* **TASK TO COMPLETE**
All that is needed is an exact repetition of the lines from the one containing "You are a computer-use agent. 750x422 pixels." through the final line of the material, without pictures.

* **DATASET EXTRACT**
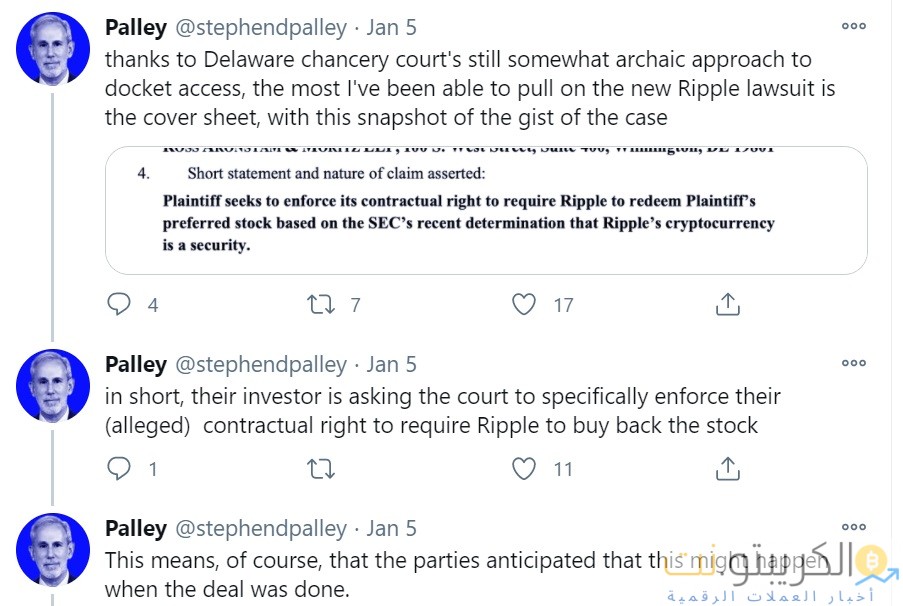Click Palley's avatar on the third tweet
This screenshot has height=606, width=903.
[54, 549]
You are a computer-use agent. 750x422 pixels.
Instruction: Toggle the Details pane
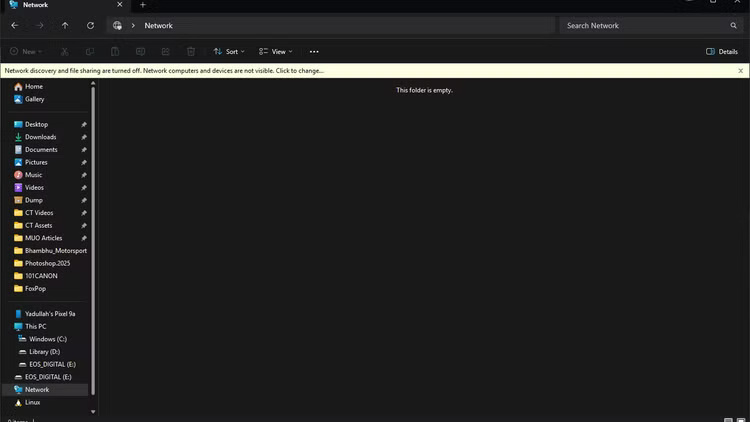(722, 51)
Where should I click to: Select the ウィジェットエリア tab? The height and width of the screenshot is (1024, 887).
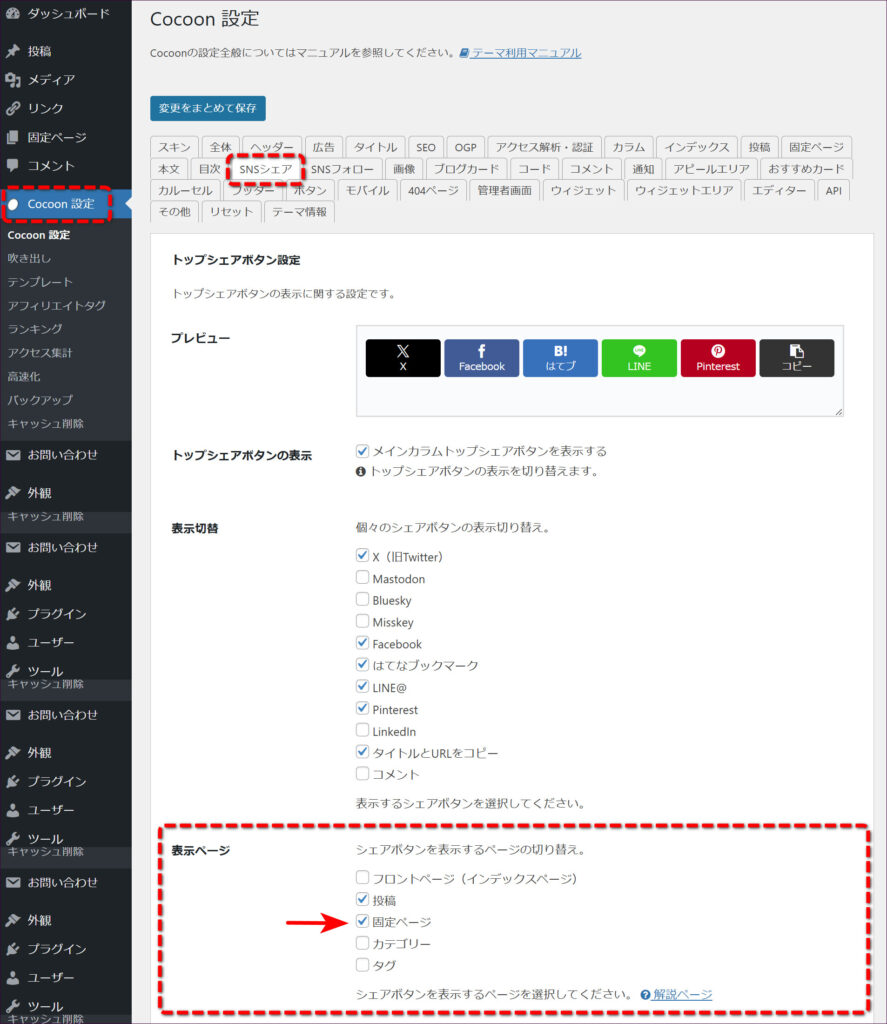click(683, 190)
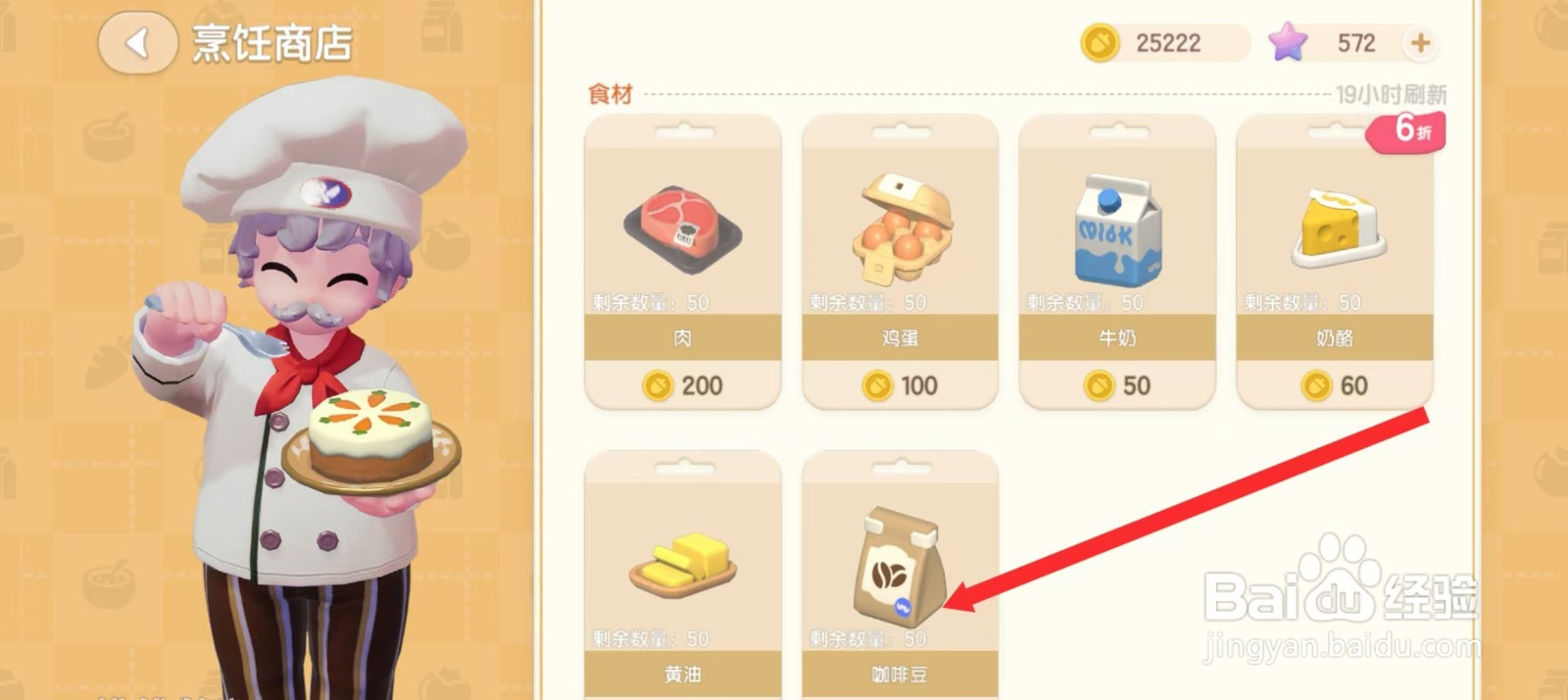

* **REPLY TO THE EXERCISE**
You are a computer-use agent. 750x422 pixels.
Instruction: Toggle the Details pane
(722, 51)
Where should I click to: Select the ウィジェットエリア tab? The height and width of the screenshot is (1024, 887).
click(683, 190)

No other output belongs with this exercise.